## INSTRUCTION 1
In the Maryland election news roundup below, reproduce everything from "Sun columnist Dan" down to "the Maryland lottery.", swapping "gaming" for "gambling" wherever it occurs.
## INSTRUCTION 2
Answer these questions using the Maryland election news roundup below.
(a) Voting against which ballot question would strike down the congressional maps?
(b) How much have the out-of-state gambling companies and their allies poured into the Prince George's County casino fight?
(c) How much money did Perryville receive in the first year of Hollywood Casino operations?

## SOURCE EXCERPT
++++

Redistricting opponents, who insist the new congressional district lines are nonsensical, have spent less than $1,000 to get the word out that people can strike down the maps by voting against Question 5. But they are confident people will know enough to vote the maps down on Nov. 6, writes Alex Jackson in the Capital-Gazette.

GAMBLING INTERESTS: Dueling out-of-state gambling companies and their allies have poured $56 million into the fight over whether to allow a Las Vegas-style casino in Prince George’s County, fueling an unprecedented advertising blitz in what has become one of the most visible races in the region, reports the Post’s John Wagner.

Sun columnist Dan Rodricks outlines Ninoism – giving your money to a millionaire – and explains two ways to do it on Election Day. One of them, he says, is by voting for expanded gambling.

NEW GAMBLING COMMISSION: Gary Haber of the Baltimore Business Journal writes that the chairman of the Maryland Stadium Authority, who also headed the group that advised Gov. O’Malley on an expansion of gaming in the state, is among those O’Malley named Friday to a new commission to oversee casino gaming and the Maryland lottery.

CASINO GRANTS: Jane Bellmyer of the Cecil Whig writes that Perryville is making some changes to the way it allocates grant money derived from its share of Hollywood Casino revenue. The town received $1.7 million in the first year of operations and recently awarded only one $75,000 grant to the Community Fire Company of Perryville for its career services program.

SAME-SEX MARRIAGE: Prince George’s County Executive Rushern Baker, who has been under pressure from his own children and many of his county’s younger voters, on Friday endorsed a Maryland ballot measure that would legalize same-sex marriage.

John Wagner of the Post reports that Jolene and Glenn Ivey, a power couple well-known in Prince George’s County politics, are appearing in a new television ad produced by same-sex marriage supporters to counter an attack from the other side.

Derek Valcourt of WJZ-TV reports that some national religious leaders opposing same-sex marriage came to Maryland to make their case.

MONTGOMERY COLLEGE: Montgomery College has become a good place for undocumented students to get a higher education, writes Nick Anderson in the Post.

BUCKS POURING IN: Rachel Baye and Steve Cortorno of the Examiner take a look at the huge amount of money being spent on election campaigns and local issues in Maryland and Virginia.

++++

## DATA
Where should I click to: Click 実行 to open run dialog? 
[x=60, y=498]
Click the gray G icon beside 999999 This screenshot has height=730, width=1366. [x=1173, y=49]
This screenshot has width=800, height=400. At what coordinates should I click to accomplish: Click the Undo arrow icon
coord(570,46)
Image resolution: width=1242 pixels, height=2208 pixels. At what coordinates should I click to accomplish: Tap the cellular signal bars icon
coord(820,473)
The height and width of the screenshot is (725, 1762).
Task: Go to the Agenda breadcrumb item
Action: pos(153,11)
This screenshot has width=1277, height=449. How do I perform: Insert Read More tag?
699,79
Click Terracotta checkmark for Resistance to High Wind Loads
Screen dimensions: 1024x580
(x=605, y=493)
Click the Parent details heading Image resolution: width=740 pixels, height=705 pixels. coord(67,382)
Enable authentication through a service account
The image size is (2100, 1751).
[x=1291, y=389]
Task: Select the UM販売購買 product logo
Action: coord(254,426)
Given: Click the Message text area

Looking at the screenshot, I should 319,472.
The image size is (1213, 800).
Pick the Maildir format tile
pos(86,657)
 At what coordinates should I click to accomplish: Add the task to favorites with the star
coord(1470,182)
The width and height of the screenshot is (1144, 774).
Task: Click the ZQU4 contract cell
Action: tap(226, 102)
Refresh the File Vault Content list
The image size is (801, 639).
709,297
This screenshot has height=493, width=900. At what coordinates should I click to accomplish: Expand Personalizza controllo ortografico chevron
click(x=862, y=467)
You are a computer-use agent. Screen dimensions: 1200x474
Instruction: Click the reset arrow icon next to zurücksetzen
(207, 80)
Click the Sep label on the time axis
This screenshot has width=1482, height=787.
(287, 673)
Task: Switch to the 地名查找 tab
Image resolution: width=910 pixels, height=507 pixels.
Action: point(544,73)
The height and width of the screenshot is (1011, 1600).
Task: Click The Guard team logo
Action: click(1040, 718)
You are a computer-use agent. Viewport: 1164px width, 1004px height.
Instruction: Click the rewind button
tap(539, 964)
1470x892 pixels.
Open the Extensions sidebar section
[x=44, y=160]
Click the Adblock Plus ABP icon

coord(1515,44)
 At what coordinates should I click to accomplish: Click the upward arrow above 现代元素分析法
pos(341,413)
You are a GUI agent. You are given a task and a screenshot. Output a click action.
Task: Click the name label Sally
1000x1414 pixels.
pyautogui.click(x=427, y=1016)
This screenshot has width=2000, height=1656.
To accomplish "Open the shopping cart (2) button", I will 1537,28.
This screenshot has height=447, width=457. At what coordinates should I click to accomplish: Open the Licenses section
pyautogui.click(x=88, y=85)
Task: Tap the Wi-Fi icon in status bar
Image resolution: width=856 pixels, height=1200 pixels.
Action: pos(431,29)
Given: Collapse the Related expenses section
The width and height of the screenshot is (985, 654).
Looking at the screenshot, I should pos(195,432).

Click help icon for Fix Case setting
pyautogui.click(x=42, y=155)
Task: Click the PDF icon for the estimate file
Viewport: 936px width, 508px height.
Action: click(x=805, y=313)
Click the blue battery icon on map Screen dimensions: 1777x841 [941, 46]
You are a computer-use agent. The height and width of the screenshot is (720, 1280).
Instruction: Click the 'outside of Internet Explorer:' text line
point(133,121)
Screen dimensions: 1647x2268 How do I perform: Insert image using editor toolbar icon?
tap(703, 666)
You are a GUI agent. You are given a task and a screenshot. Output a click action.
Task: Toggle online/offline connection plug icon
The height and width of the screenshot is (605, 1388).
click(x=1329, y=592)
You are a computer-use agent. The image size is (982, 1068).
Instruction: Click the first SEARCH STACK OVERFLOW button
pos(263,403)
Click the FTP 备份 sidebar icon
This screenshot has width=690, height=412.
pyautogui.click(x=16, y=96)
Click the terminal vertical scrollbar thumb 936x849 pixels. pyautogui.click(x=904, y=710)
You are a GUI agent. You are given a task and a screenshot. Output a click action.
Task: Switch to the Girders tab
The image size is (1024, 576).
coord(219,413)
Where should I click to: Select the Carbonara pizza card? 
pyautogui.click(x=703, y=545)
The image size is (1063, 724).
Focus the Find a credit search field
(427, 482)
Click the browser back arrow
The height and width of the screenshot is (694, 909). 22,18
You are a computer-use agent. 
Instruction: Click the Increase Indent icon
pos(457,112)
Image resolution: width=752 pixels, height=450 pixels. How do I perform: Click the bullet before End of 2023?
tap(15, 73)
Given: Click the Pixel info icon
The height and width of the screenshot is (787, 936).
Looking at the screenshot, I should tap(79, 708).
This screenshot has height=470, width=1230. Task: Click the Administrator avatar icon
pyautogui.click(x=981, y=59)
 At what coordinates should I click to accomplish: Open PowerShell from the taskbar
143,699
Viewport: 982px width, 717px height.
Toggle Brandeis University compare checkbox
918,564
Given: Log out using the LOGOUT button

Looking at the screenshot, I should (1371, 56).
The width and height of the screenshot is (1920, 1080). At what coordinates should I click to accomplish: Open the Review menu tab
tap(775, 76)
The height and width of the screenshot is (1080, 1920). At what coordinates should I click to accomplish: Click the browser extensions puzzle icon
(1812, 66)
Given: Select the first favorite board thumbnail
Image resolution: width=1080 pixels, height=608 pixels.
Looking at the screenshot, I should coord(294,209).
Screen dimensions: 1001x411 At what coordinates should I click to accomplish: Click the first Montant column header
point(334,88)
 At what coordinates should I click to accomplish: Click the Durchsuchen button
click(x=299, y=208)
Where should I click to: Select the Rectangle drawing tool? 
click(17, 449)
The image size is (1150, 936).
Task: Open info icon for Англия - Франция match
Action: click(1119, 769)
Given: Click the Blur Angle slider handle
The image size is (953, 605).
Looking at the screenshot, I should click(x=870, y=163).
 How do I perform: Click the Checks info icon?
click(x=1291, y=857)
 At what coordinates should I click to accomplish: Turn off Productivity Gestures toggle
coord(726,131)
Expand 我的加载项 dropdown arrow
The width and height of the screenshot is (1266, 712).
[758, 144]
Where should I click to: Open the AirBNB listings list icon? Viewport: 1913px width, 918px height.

++++

## COMPLETE OUTPUT 1
Sun columnist Dan Rodricks outlines Ninoism – giving your money to a millionaire – and explains two ways to do it on Election Day. One of them, he says, is by voting for expanded gambling.

NEW GAMBLING COMMISSION: Gary Haber of the Baltimore Business Journal writes that the chairman of the Maryland Stadium Authority, who also headed the group that advised Gov. O’Malley on an expansion of gambling in the state, is among those O’Malley named Friday to a new commission to oversee casino gambling and the Maryland lottery.

## COMPLETE OUTPUT 2
(a) Question 5
(b) $56 million
(c) $1.7 million